* **WHAT IS REQUIRED**
Will you return every line of the listing below verbatim, with nothing changed, added, or left out?

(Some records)
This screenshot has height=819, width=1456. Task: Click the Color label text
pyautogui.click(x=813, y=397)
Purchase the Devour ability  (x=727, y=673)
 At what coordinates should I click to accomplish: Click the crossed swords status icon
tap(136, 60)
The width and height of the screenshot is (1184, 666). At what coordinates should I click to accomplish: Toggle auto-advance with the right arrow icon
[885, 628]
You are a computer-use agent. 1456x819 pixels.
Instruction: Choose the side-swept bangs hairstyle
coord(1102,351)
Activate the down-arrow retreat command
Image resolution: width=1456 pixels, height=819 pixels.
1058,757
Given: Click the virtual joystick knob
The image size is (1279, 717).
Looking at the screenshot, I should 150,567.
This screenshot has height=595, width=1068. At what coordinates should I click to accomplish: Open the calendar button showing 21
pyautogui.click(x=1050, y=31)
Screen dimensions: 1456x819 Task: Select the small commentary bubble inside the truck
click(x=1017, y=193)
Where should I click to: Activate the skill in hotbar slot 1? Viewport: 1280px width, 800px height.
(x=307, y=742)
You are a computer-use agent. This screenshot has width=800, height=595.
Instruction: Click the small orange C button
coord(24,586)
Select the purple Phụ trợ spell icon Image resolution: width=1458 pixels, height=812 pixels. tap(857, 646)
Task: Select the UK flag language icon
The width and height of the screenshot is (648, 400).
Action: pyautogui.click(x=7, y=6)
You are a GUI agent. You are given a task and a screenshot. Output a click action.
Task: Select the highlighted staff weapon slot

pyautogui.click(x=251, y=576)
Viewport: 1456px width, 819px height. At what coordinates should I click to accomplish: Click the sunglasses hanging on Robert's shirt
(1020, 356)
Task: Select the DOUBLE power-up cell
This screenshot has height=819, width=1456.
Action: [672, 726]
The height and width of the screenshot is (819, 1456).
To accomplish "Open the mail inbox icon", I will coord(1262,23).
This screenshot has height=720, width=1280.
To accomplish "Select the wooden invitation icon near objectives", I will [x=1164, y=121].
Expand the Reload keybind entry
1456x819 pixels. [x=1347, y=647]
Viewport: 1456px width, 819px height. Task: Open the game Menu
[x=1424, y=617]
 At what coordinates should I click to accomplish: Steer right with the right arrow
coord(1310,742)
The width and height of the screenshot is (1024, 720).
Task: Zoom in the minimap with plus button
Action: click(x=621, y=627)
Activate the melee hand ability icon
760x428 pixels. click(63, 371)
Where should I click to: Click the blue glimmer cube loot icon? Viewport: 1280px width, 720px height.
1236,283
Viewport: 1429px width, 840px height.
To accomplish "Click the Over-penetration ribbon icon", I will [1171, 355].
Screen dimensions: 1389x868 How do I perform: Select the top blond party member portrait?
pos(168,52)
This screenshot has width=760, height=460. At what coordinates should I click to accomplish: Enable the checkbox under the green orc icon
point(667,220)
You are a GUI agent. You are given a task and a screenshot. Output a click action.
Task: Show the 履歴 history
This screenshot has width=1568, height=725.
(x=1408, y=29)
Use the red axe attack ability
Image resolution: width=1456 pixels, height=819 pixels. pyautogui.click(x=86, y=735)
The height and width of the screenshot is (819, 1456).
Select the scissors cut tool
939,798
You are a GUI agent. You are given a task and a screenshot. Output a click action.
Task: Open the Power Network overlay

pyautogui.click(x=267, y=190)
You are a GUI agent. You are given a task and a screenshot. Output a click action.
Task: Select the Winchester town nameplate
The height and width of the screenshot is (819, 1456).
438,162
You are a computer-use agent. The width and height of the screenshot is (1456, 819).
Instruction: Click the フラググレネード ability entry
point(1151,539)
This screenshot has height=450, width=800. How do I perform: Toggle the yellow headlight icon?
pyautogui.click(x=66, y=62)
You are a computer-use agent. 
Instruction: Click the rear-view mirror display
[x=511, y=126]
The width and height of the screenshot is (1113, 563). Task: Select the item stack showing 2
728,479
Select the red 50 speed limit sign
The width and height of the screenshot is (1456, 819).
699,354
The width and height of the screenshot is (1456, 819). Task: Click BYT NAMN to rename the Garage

* **RESULT OF THIS TASK**
This screenshot has height=819, width=1456. Task: Click the Color label text
pyautogui.click(x=813, y=397)
Purchase the Devour ability  (x=727, y=673)
 At what coordinates should I click to accomplish: Click the crossed swords status icon
tap(136, 60)
The width and height of the screenshot is (1184, 666). At what coordinates should I click to accomplish: Toggle auto-advance with the right arrow icon
[885, 628]
You are a computer-use agent. 1456x819 pixels.
Instruction: Choose the side-swept bangs hairstyle
coord(1102,351)
Activate the down-arrow retreat command
Image resolution: width=1456 pixels, height=819 pixels.
1058,757
Given: Click the virtual joystick knob
The image size is (1279, 717).
Looking at the screenshot, I should 150,567.
This screenshot has height=595, width=1068. At what coordinates should I click to accomplish: Open the calendar button showing 21
pyautogui.click(x=1050, y=31)
Screen dimensions: 1456x819 Task: Select the small commentary bubble inside the truck
click(x=1017, y=193)
Where should I click to: Activate the skill in hotbar slot 1? Viewport: 1280px width, 800px height.
(x=307, y=742)
You are a computer-use agent. This screenshot has width=800, height=595.
Instruction: Click the small orange C button
coord(24,586)
Select the purple Phụ trợ spell icon Image resolution: width=1458 pixels, height=812 pixels. tap(857, 646)
Task: Select the UK flag language icon
The width and height of the screenshot is (648, 400).
Action: pyautogui.click(x=7, y=6)
You are a GUI agent. You are given a task and a screenshot. Output a click action.
Task: Select the highlighted staff weapon slot

pyautogui.click(x=251, y=576)
Viewport: 1456px width, 819px height. At what coordinates should I click to accomplish: Click the sunglasses hanging on Robert's shirt
(1020, 356)
Task: Select the DOUBLE power-up cell
This screenshot has height=819, width=1456.
Action: [672, 726]
The height and width of the screenshot is (819, 1456).
To accomplish "Open the mail inbox icon", I will coord(1262,23).
This screenshot has height=720, width=1280.
To accomplish "Select the wooden invitation icon near objectives", I will [x=1164, y=121].
Expand the Reload keybind entry
1456x819 pixels. [x=1347, y=647]
Viewport: 1456px width, 819px height. Task: Open the game Menu
[x=1424, y=617]
 At what coordinates should I click to accomplish: Steer right with the right arrow
coord(1310,742)
The width and height of the screenshot is (1024, 720).
Task: Zoom in the minimap with plus button
Action: click(x=621, y=627)
Activate the melee hand ability icon
760x428 pixels. click(63, 371)
Where should I click to: Click the blue glimmer cube loot icon? Viewport: 1280px width, 720px height.
1236,283
Viewport: 1429px width, 840px height.
To accomplish "Click the Over-penetration ribbon icon", I will [1171, 355].
Screen dimensions: 1389x868 How do I perform: Select the top blond party member portrait?
pos(168,52)
This screenshot has width=760, height=460. At what coordinates should I click to accomplish: Enable the checkbox under the green orc icon
point(667,220)
You are a GUI agent. You are given a task and a screenshot. Output a click action.
Task: Show the 履歴 history
This screenshot has width=1568, height=725.
(x=1408, y=29)
Use the red axe attack ability
Image resolution: width=1456 pixels, height=819 pixels. pyautogui.click(x=86, y=735)
The height and width of the screenshot is (819, 1456).
Select the scissors cut tool
939,798
You are a GUI agent. You are given a task and a screenshot. Output a click action.
Task: Open the Power Network overlay

pyautogui.click(x=267, y=190)
You are a GUI agent. You are given a task and a screenshot. Output a click action.
Task: Select the Winchester town nameplate
The height and width of the screenshot is (819, 1456).
438,162
You are a computer-use agent. The width and height of the screenshot is (1456, 819).
Instruction: Click the フラググレネード ability entry
point(1151,539)
This screenshot has height=450, width=800. How do I perform: Toggle the yellow headlight icon?
pyautogui.click(x=66, y=62)
You are a computer-use agent. 
Instruction: Click the rear-view mirror display
[x=511, y=126]
The width and height of the screenshot is (1113, 563). Task: Select the item stack showing 2
728,479
Select the red 50 speed limit sign
The width and height of the screenshot is (1456, 819).
699,354
The width and height of the screenshot is (1456, 819). Task: Click BYT NAMN to rename the Garage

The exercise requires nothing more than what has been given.